> _Given problem_
Format the records as a numbered list with one item per line and no blank lines. Begin at the first line of the records and stop after the line that contains "Toggle map layers".

> _Provided records_
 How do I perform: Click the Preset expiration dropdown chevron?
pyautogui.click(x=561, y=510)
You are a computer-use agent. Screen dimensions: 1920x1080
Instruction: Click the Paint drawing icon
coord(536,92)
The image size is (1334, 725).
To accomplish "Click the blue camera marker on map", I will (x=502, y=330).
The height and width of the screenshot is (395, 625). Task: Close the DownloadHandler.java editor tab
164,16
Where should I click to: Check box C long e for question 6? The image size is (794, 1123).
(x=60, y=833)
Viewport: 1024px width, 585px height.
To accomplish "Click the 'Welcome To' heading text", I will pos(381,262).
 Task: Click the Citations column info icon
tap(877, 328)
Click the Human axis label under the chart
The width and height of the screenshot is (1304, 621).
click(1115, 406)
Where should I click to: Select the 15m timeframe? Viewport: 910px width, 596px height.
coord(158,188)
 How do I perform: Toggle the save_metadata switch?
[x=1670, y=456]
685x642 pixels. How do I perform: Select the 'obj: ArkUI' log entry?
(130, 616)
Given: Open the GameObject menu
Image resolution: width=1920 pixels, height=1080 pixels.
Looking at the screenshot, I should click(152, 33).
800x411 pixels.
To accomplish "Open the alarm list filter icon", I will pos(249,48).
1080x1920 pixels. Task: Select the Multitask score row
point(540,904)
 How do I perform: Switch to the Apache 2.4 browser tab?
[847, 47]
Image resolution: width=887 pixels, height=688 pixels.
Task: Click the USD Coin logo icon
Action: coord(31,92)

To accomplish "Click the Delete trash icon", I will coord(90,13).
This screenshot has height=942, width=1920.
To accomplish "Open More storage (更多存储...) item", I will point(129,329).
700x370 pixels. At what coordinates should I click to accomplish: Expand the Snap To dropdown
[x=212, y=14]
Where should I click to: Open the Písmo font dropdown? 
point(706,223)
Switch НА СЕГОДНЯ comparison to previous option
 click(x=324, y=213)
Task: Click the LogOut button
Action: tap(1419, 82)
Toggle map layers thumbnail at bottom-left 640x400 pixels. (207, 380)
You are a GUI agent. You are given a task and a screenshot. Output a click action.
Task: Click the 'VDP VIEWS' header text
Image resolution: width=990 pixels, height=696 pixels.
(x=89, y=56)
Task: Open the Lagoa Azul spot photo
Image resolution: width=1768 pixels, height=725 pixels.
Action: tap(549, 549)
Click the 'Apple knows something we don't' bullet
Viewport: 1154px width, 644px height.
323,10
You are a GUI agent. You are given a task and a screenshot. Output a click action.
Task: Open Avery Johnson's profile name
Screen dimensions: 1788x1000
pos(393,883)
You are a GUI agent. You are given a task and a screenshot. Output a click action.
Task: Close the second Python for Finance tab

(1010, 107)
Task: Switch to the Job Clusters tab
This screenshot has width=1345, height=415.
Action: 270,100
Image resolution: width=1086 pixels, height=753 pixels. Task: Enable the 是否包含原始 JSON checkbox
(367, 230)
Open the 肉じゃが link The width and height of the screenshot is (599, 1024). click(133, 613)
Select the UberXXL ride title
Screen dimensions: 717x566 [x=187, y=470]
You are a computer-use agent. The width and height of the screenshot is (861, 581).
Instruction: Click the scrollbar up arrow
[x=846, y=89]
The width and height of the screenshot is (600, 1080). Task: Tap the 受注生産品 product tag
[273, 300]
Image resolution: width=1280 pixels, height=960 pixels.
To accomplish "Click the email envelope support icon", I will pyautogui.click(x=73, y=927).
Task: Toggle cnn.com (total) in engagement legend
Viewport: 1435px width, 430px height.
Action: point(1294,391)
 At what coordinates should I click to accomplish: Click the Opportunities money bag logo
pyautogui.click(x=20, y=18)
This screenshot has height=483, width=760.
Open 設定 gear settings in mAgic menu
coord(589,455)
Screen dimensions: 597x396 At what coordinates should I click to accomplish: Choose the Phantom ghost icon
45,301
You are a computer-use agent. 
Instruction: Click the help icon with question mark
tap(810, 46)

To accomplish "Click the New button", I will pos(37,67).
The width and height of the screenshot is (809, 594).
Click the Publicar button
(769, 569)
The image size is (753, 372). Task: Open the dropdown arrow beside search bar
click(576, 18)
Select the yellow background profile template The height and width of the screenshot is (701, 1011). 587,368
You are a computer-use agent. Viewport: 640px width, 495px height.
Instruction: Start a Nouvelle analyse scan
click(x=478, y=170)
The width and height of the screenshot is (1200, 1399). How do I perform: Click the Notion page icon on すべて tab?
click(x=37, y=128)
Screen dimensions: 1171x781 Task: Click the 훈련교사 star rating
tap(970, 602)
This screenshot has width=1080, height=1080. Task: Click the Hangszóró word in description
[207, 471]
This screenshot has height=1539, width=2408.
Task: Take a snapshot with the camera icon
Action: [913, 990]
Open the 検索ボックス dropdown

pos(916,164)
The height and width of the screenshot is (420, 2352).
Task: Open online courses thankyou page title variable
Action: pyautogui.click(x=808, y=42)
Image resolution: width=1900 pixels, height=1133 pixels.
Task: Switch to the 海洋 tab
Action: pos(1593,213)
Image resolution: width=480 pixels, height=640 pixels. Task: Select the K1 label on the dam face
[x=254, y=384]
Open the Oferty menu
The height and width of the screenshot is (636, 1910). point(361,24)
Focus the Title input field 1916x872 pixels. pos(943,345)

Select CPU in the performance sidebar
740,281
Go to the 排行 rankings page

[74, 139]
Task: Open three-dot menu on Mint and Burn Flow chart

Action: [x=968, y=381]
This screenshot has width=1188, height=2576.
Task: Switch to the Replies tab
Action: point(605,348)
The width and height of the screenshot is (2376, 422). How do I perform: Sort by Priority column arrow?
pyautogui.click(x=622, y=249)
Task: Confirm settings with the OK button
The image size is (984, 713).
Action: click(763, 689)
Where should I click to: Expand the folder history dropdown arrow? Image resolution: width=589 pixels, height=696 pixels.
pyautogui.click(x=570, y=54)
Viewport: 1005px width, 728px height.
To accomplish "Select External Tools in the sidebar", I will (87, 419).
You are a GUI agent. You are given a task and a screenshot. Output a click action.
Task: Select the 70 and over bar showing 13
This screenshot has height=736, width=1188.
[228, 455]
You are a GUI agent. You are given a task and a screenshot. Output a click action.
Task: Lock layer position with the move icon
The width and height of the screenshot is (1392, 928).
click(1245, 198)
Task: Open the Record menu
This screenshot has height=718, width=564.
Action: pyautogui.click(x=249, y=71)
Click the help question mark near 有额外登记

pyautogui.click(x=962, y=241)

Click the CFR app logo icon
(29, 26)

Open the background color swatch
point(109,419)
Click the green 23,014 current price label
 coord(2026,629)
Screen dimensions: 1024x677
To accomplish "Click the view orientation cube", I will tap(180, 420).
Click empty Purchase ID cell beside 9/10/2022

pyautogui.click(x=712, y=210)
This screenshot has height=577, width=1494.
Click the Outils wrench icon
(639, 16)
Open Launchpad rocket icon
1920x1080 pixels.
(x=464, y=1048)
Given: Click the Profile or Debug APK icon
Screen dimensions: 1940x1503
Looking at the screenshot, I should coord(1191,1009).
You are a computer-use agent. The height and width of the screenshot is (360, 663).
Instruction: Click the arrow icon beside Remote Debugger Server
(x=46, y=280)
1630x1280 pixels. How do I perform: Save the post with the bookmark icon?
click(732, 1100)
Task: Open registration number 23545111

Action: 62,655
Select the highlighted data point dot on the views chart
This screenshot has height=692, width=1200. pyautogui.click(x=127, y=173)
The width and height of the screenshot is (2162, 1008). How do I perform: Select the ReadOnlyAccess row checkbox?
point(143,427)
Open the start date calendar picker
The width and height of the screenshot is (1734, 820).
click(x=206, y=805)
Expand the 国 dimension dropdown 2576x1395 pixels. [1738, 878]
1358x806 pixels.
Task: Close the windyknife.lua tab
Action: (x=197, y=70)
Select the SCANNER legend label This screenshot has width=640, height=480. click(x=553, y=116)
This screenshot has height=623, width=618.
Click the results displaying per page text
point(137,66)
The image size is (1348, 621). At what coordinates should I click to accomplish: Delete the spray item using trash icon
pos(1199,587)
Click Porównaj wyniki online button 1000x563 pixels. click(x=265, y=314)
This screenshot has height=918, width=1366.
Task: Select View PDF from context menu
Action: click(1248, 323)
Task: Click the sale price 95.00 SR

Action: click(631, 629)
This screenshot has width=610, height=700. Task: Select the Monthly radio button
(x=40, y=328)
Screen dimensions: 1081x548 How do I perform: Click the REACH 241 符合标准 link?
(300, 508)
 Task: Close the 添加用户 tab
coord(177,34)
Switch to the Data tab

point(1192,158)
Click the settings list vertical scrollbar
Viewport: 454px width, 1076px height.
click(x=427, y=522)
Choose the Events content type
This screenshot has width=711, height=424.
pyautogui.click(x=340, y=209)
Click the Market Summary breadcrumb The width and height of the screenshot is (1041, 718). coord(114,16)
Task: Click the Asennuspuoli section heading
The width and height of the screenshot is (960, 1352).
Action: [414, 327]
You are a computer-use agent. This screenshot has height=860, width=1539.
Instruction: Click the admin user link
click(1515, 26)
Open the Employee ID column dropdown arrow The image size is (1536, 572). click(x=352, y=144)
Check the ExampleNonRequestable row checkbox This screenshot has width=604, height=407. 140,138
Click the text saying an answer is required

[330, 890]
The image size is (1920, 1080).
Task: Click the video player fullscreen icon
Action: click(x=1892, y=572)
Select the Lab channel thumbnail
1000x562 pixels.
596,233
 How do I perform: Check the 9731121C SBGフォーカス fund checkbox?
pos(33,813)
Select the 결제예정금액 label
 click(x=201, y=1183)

> _Answer to this task_
1.  How do I perform: Click the Preset expiration dropdown chevron?
2. pyautogui.click(x=561, y=510)
3. You are a computer-use agent. Screen dimensions: 1920x1080
4. Instruction: Click the Paint drawing icon
5. coord(536,92)
6. The image size is (1334, 725).
7. To accomplish "Click the blue camera marker on map", I will (x=502, y=330).
8. The height and width of the screenshot is (395, 625). Task: Close the DownloadHandler.java editor tab
9. 164,16
10. Where should I click to: Check box C long e for question 6? The image size is (794, 1123).
11. (x=60, y=833)
12. Viewport: 1024px width, 585px height.
13. To accomplish "Click the 'Welcome To' heading text", I will pos(381,262).
14.  Task: Click the Citations column info icon
15. tap(877, 328)
16. Click the Human axis label under the chart
17. The width and height of the screenshot is (1304, 621).
18. click(1115, 406)
19. Where should I click to: Select the 15m timeframe? Viewport: 910px width, 596px height.
20. coord(158,188)
21.  How do I perform: Toggle the save_metadata switch?
22. [x=1670, y=456]
23. 685x642 pixels. How do I perform: Select the 'obj: ArkUI' log entry?
24. (130, 616)
25. Given: Open the GameObject menu
26. Image resolution: width=1920 pixels, height=1080 pixels.
27. Looking at the screenshot, I should click(152, 33).
28. 800x411 pixels.
29. To accomplish "Open the alarm list filter icon", I will pos(249,48).
30. 1080x1920 pixels. Task: Select the Multitask score row
31. point(540,904)
32.  How do I perform: Switch to the Apache 2.4 browser tab?
33. [847, 47]
34. Image resolution: width=887 pixels, height=688 pixels.
35. Task: Click the USD Coin logo icon
36. Action: coord(31,92)
37. To accomplish "Click the Delete trash icon", I will coord(90,13).
38. This screenshot has height=942, width=1920.
39. To accomplish "Open More storage (更多存储...) item", I will point(129,329).
40. 700x370 pixels. At what coordinates should I click to accomplish: Expand the Snap To dropdown
41. [x=212, y=14]
42. Where should I click to: Open the Písmo font dropdown? 
43. point(706,223)
44. Switch НА СЕГОДНЯ comparison to previous option
45.  click(x=324, y=213)
46. Task: Click the LogOut button
47. Action: tap(1419, 82)
48. Toggle map layers thumbnail at bottom-left 640x400 pixels. (207, 380)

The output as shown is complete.